Practitioners say there is no ideal combination of investors, though DWS Investments’ Udo Rosendahl said a tilt towards those with longer investment horizons helps. Overall, investors say having a mixture of a wide range of investors will aid fund stability.
Whereas managers once just raised assets, “now there is more emphasis on the stability of assets raised, how concentrated they are and what types of investors we have,” said head of business development at RWC Partners, Daniel Mannix.
‘Guided’ money
Meanwhile, some hedge fund managers want to avoid a concentration of assets advised on by the same consultant. Managers do not want to take too much ‘guided’ money, where one central figure can determine actions of many investors simultaneously, or act on their behalf.

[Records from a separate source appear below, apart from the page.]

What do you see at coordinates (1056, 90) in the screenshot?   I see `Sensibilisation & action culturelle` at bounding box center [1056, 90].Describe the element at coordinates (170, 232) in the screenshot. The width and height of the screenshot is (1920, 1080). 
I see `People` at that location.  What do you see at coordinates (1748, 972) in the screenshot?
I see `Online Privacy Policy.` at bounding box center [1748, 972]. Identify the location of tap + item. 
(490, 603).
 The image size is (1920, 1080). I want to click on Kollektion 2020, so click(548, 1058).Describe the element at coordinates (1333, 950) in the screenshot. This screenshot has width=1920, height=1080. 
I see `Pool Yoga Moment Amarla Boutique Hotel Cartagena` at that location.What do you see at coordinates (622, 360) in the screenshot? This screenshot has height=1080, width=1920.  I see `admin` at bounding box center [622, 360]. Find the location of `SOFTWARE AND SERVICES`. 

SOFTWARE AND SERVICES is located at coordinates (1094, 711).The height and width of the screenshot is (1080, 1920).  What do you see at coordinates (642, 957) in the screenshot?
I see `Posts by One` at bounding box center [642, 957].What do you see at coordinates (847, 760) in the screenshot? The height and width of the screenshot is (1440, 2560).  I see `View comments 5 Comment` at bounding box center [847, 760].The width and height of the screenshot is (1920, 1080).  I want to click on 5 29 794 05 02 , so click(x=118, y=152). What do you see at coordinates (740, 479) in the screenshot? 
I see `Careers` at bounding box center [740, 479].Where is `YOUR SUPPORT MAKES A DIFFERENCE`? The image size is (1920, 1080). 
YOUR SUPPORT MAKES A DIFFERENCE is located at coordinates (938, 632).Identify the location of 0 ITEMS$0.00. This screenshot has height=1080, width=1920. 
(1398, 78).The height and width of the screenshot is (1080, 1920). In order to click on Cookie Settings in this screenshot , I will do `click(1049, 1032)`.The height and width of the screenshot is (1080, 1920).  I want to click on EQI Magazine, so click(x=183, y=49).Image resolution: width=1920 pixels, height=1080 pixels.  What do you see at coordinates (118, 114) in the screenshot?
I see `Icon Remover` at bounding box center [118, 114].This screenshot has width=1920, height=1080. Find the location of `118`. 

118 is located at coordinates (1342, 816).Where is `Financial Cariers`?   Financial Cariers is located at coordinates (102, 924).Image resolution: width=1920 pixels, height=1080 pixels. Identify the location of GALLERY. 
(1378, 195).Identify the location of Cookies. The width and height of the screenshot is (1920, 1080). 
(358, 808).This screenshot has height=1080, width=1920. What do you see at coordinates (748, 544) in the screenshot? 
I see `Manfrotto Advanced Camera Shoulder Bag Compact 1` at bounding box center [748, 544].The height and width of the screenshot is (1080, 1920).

Liability Solutions’ Watkins said: “Pension funds are often guided by consultants, which some hedge funds love because the consultant ‘does all the work for them’. But it can be a matter of ‘easy in, easy out’. Overall, it is absolutely unpredictable who will come in and go out, and at what phases.”
Don Steinbrugge, managing partner of consulting and third party marketing firm Agecroft Partners, said: “The risk you have with pension fund investors is that a large percent investing directly do not make independent decisions, but rely on their consultant to tell them which funds to hire, or fire.
“When looking at the investor concentration risk of a hedge fund, it is important to understand what percent of its investor base is associated with an individual consultant. If they change a rating on a manager, you could see all of their clients redeem simultaneously. Over time, this will change as pension funds increase their knowledge of the hedge fund industry.”
Credit Suisse’s Senior said he believes it is unrealistic for a manager to say ‘I just want pension funds, in order to have the most stable capital base’. On average pensions do have a slightly longer holding period, but there is a broad distribution of holding periods among them.
“To oversimplify greatly, a ‘good’ fund of hedge funds is likely to be a stickier investor than a ‘poor’ pension investor, for example. A less sophisticated pension – or maybe one having invested in hedge funds with only partial board support – may actually be relatively less sticky, and if they see a series of bad headlines about hedge funds they may feel pressure to redeem.”